Contabilidade organizada – regras do CIRC aplicadas com adaptações
Na contabilidade organizada, o rendimento da categoria B determina-se com as devidas adaptações das regras do CIRC, nos termos do artigo 32.º do CIRS. A depreciação fiscalmente aceite da viatura 100% elétrica fica, por isso, sujeita ao mesmo teto da Portaria n.º 467/2010: 62.500,00 € de custo de aquisição, IVA excluído. À taxa máxima de 25%, o gasto aceite não pode exceder 15.625,00 € por ano. O excedente acresce no apuramento do rendimento.
Exclusão da tributação autónoma do artigo 73.º para veículos 100% elétricos
Os veículos movidos exclusivamente a energia elétrica estão excluídos da tributação autónoma do artigo 73.º, n.º 2, do CIRS, qualquer que seja o custo de aquisição. A exclusão vale só para quem possua ou deva possuir contabilidade organizada e só para viaturas 100% elétricas; não se estende a híbridos plug-in nem a veículos de combustão.
IVA e regime de isenção do artigo 53.º
O IVA segue as regras do CIVA acima, se o sujeito passivo estiver enquadrado num regime que confira direito à dedução. No regime de isenção do artigo 53.º do CIVA, o imposto suportado na aquisição integra o custo e não é recuperável.
Afetação da viatura à atividade – uso misto
A viatura tem de estar afetada à atividade empresarial ou profissional. Uso misto implica afetação proporcional dos gastos. Aquisição para uso estritamente particular fica fora da categoria B.
Exemplos práticos
Exemplo 1 – Viatura de 60.000 € (sociedade/ENI com contabilidade organizada)
Viatura adquirida por 60.000,00 €, sem IVA (sociedade ou ENI com IVA e contabilidade organizada):
- IVA de 13.800,00 €, dedutível.
- Ativo reconhecido por 60.000,00 €.
- Depreciação contabilística = 25% × 60.000,00 € = 15.000,00 €, integralmente aceite.
- Sem tributação autónoma em IRC. Sem tributação autónoma no artigo 73.º do CIRS.
Exemplo 2 – Viatura de 70.000 € (sociedade)
Viatura adquirida por 70.000,00 €, sem IVA (sociedade):
- IVA de 16.100,00 €, não dedutível.
- Ativo reconhecido por 86.100,00 €.
- Depreciação contabilística = 25% × 86.100,00 € = 21.525,00 €.

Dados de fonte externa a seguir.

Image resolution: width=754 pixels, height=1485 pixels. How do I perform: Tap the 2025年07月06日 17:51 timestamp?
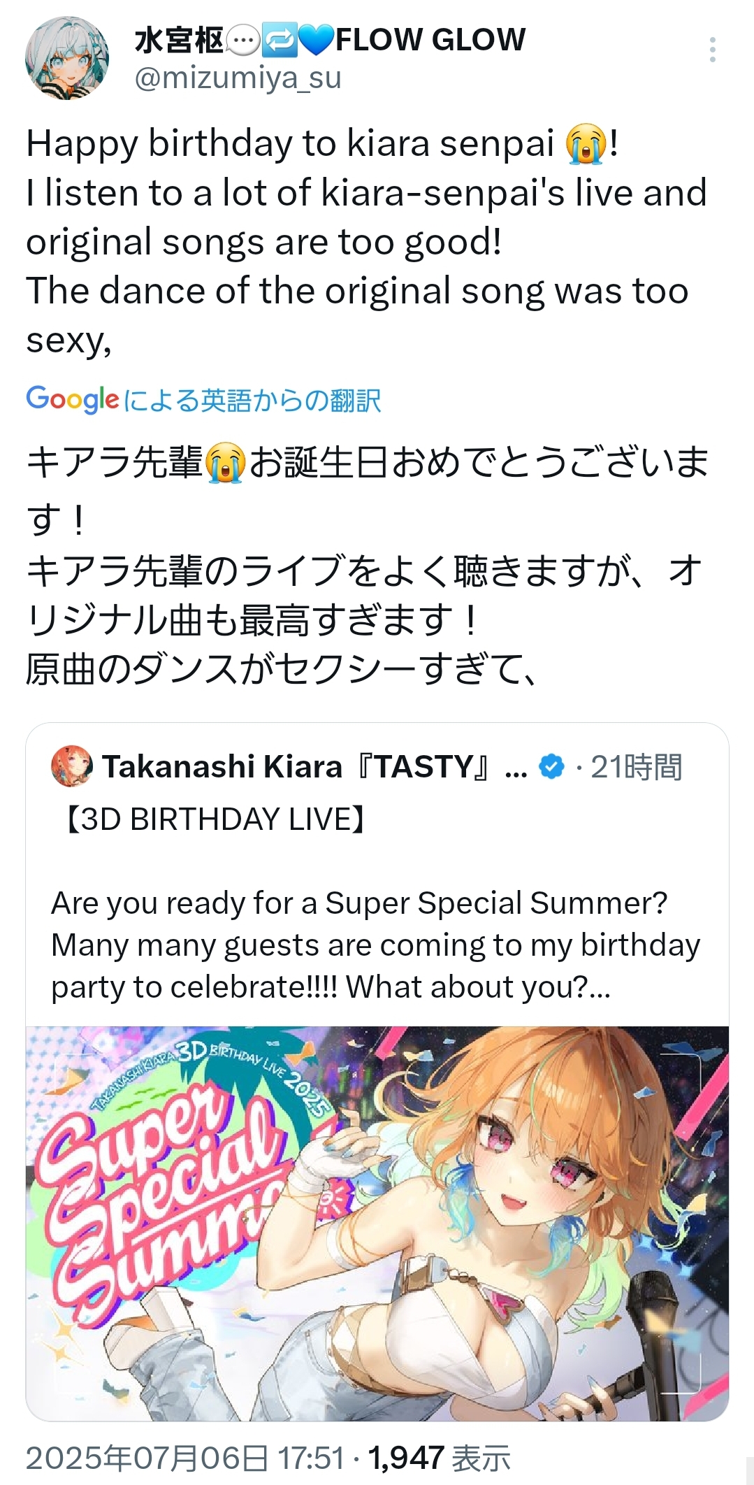(185, 1458)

- Depreciação fiscal = 25% × 62.500,00 € = 15.625,00 €.
- Ajustamento fiscal a acrescer no campo 719 = 5.900,00 €.
- Tributação autónoma sobre a depreciação = 10% × 21.525,00 € = 2.152,50 €, a que acresce à dos restantes encargos.

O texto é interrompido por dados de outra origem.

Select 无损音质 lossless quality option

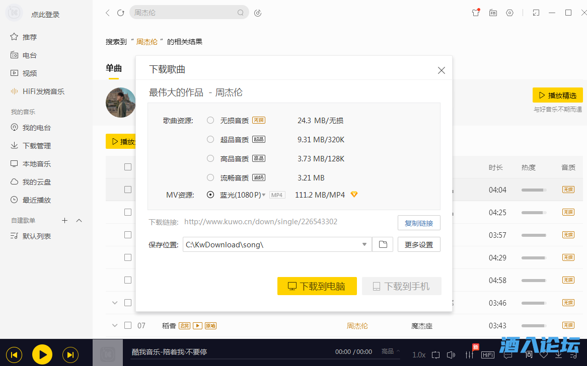(x=210, y=120)
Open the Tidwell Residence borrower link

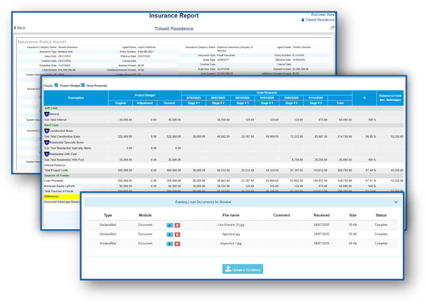tap(319, 20)
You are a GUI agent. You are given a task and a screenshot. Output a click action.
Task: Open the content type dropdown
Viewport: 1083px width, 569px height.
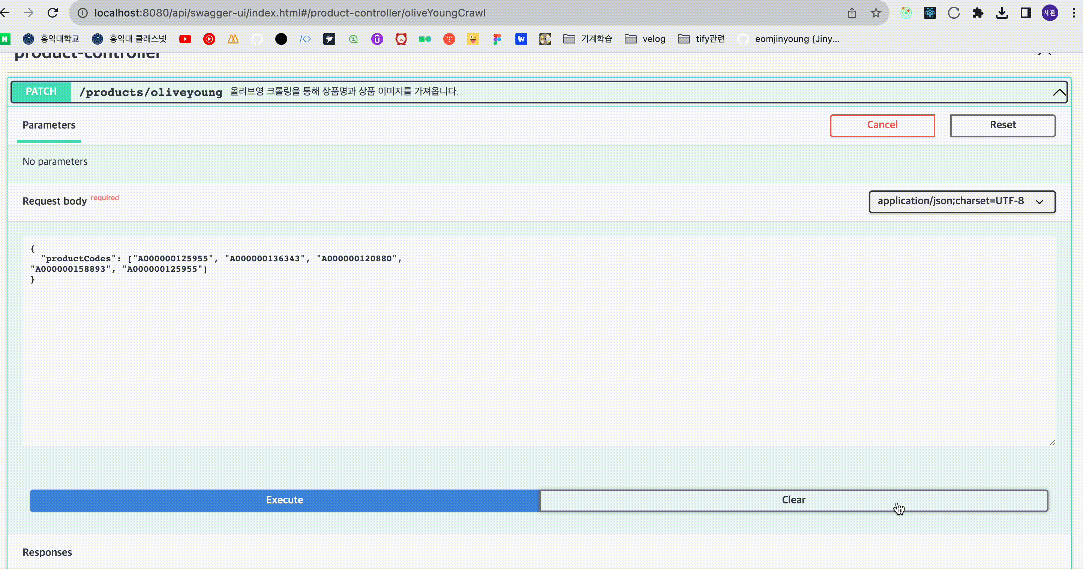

Exemplo 3 – Viatura de 70.000 € (ENI com contabilidade organizada)
O mesmo custo de 70.000,00 €, sem IVA, num ENI com contabilidade organizada:
- IVA de 16.100,00 €, não dedutível, nas mesmas condições do CIVA.
- Ativo reconhecido por 86.100,00 €.
- Depreciação fiscal limitada a 15.625,00 €; acréscimo de 5.900,00 € no rendimento da categoria B.

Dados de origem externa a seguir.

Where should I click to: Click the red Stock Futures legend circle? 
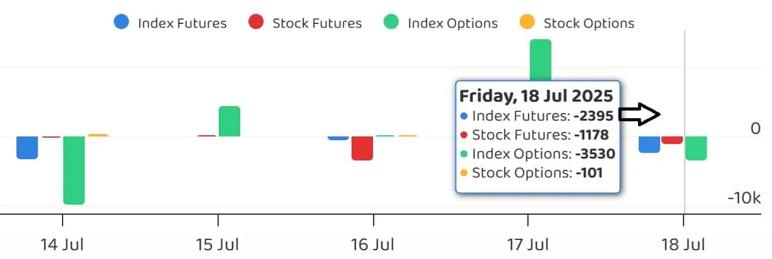256,23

- Sem tributação autónoma, por exclusão expressa dos veículos 100% elétricos no artigo 73.º, n.º 2, do CIRS.
- Mais 10.000,00 € no preço de aquisição correspondem, no primeiro ano, a 16.100,00 € de IVA não recuperado e a 5.900,00 € de acréscimo ao lucro ou ao rendimento tributável. Na sociedade acresce tributação autónoma sobre todos os encargos; no ENI com contabilidade organizada, essa tributação autónoma não incide.